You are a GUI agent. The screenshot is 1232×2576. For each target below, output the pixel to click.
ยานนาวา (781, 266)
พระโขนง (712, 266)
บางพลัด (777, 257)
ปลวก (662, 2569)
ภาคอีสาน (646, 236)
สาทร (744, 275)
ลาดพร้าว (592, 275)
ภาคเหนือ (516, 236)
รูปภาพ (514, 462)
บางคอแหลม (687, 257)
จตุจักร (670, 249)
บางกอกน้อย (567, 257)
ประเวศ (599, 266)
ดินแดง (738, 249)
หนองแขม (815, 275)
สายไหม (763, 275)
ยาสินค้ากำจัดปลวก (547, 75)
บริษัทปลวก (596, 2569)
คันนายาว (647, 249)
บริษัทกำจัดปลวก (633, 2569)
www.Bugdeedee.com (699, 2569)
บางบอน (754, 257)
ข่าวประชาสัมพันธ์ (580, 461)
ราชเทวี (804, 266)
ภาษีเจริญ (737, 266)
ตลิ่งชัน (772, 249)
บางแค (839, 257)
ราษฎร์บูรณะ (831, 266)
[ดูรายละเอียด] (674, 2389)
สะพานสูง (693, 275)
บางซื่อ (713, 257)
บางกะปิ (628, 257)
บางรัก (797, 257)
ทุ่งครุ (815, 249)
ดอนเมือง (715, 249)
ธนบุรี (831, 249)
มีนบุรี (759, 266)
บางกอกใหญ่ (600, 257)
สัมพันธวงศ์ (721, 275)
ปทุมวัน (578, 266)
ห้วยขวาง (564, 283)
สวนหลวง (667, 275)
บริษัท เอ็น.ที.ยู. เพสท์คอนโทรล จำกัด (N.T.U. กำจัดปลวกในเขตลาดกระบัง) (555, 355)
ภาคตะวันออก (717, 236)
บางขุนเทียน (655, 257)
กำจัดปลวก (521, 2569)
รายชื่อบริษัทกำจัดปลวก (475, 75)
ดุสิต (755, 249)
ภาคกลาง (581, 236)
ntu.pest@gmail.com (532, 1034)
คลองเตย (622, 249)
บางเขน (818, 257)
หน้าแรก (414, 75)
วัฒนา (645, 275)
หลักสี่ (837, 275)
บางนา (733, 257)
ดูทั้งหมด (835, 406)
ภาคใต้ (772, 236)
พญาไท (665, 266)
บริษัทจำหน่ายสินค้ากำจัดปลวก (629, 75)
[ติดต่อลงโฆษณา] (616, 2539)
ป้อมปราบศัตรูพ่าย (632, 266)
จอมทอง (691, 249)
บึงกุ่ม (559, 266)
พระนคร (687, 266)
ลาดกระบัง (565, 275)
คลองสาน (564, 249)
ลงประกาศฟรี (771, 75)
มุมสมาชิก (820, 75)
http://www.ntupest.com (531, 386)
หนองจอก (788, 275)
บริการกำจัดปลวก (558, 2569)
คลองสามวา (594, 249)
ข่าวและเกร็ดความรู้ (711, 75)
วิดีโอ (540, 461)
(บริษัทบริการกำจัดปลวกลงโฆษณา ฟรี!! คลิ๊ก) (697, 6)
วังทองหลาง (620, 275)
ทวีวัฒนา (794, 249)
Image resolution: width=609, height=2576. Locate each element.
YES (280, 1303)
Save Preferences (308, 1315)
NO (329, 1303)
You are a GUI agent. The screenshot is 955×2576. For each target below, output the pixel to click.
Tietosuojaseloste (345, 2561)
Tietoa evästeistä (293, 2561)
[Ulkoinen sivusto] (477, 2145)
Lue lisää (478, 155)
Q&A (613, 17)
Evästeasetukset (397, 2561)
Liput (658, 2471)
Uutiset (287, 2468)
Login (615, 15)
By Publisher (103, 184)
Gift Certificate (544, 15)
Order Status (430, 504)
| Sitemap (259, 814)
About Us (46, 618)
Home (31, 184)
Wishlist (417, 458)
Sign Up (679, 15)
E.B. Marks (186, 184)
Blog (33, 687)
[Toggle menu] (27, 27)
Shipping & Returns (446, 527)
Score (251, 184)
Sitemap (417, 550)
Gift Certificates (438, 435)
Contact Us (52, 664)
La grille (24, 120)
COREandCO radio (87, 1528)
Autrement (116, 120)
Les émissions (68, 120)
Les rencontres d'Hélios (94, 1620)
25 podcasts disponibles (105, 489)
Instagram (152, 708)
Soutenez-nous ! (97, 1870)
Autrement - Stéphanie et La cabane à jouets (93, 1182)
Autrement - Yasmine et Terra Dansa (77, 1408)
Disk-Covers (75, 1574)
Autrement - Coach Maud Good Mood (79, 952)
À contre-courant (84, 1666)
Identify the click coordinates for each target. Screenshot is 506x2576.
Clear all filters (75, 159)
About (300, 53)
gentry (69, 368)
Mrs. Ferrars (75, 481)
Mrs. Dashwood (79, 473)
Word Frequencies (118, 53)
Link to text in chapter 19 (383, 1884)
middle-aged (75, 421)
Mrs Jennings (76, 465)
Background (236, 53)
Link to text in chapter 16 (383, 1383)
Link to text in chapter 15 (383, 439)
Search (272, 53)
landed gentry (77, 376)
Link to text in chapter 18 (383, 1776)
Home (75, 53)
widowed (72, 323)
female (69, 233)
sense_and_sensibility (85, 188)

* * * * * * * * *

Look through the data and show every line containing "click".

You are a GUI agent. The screenshot is 1232×2576. For each target below, output the pixel to click.
You are a GUI agent. The screenshot is 955×2576. For each target below, output the pixel to click.
Identify the click coordinates for each target. Screenshot is 506x2576.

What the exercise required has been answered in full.